[ASSIGNMENT]: Copy out nothing but the lines from the one holding "Task: View help for the Scheme property" through the end of the entries below, exactly as written and without the pictures.

[THE INPUT]:
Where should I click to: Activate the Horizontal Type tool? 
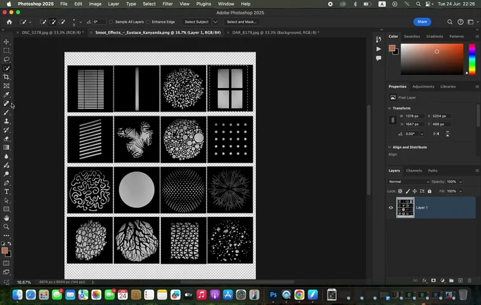click(x=6, y=191)
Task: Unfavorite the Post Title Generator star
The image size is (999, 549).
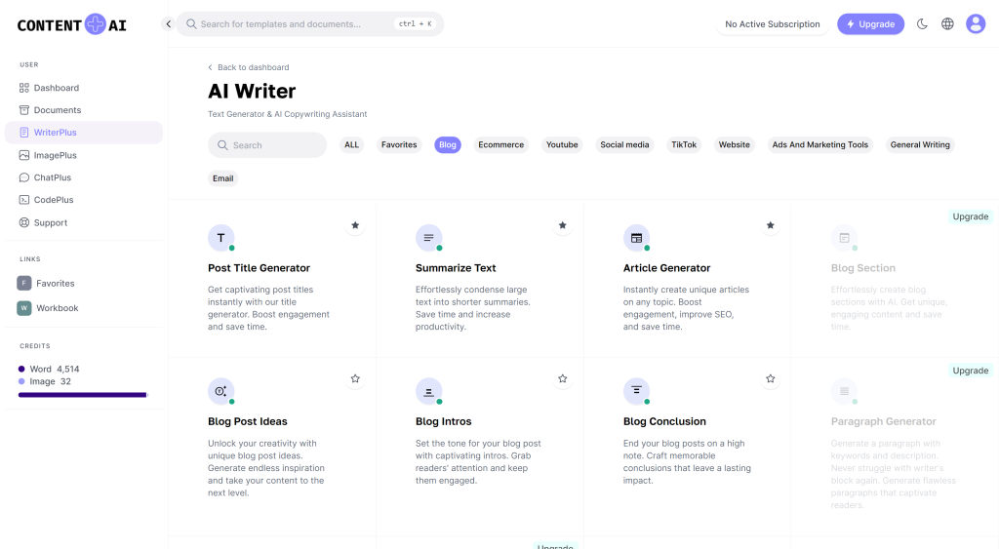Action: pyautogui.click(x=355, y=225)
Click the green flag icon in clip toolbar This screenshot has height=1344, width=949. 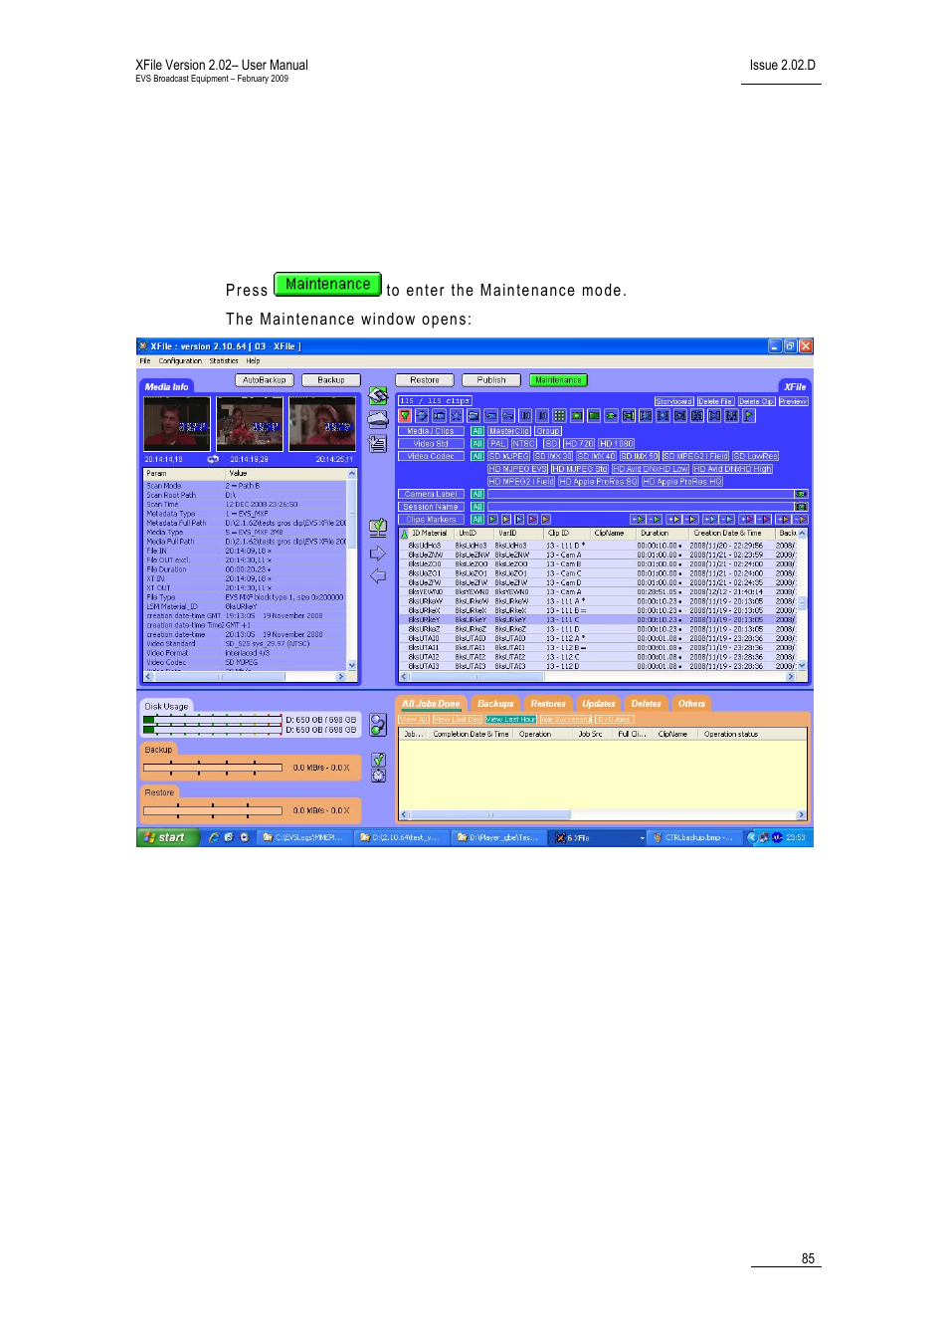coord(749,416)
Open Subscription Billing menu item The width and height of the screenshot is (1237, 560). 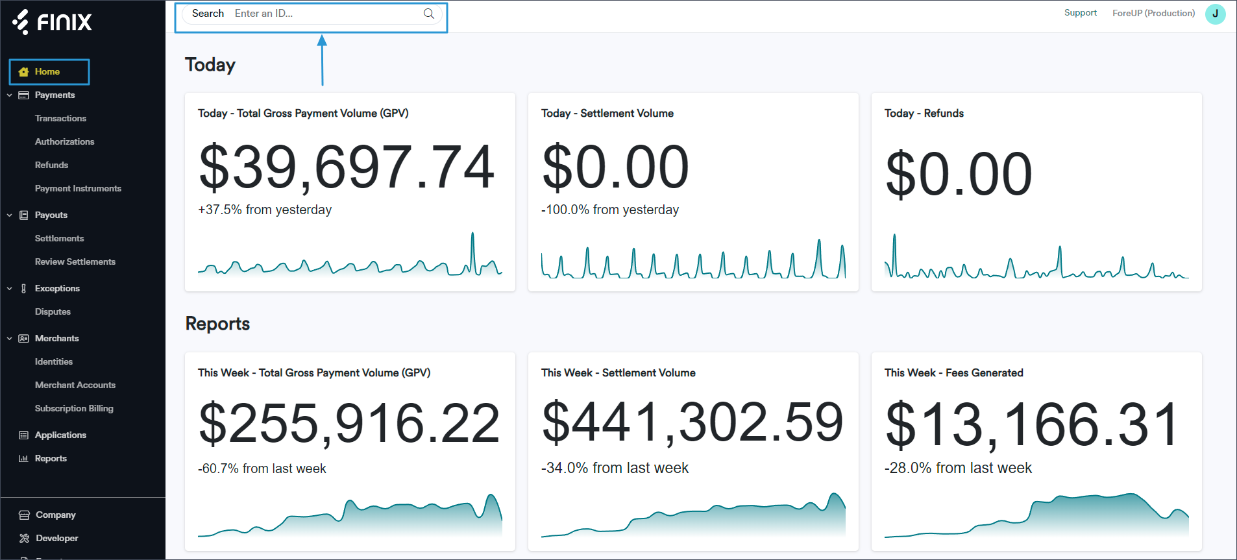[x=74, y=409]
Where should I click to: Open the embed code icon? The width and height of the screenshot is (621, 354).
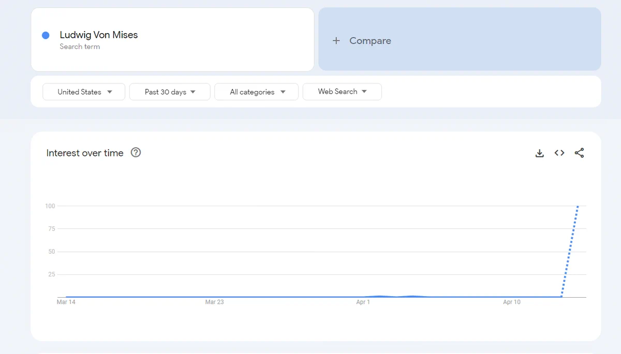click(559, 153)
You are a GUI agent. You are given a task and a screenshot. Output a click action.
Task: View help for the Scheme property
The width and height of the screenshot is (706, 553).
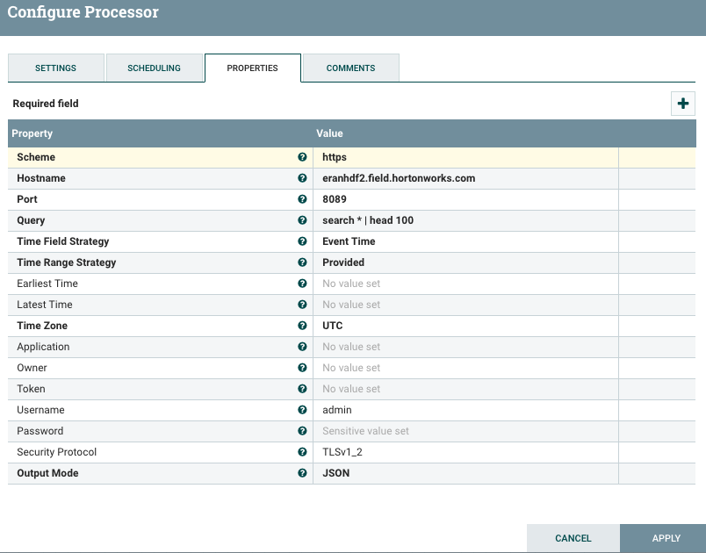[302, 157]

[THE ANSWER]:
Task: View help for the Scheme property
The width and height of the screenshot is (706, 553).
[302, 157]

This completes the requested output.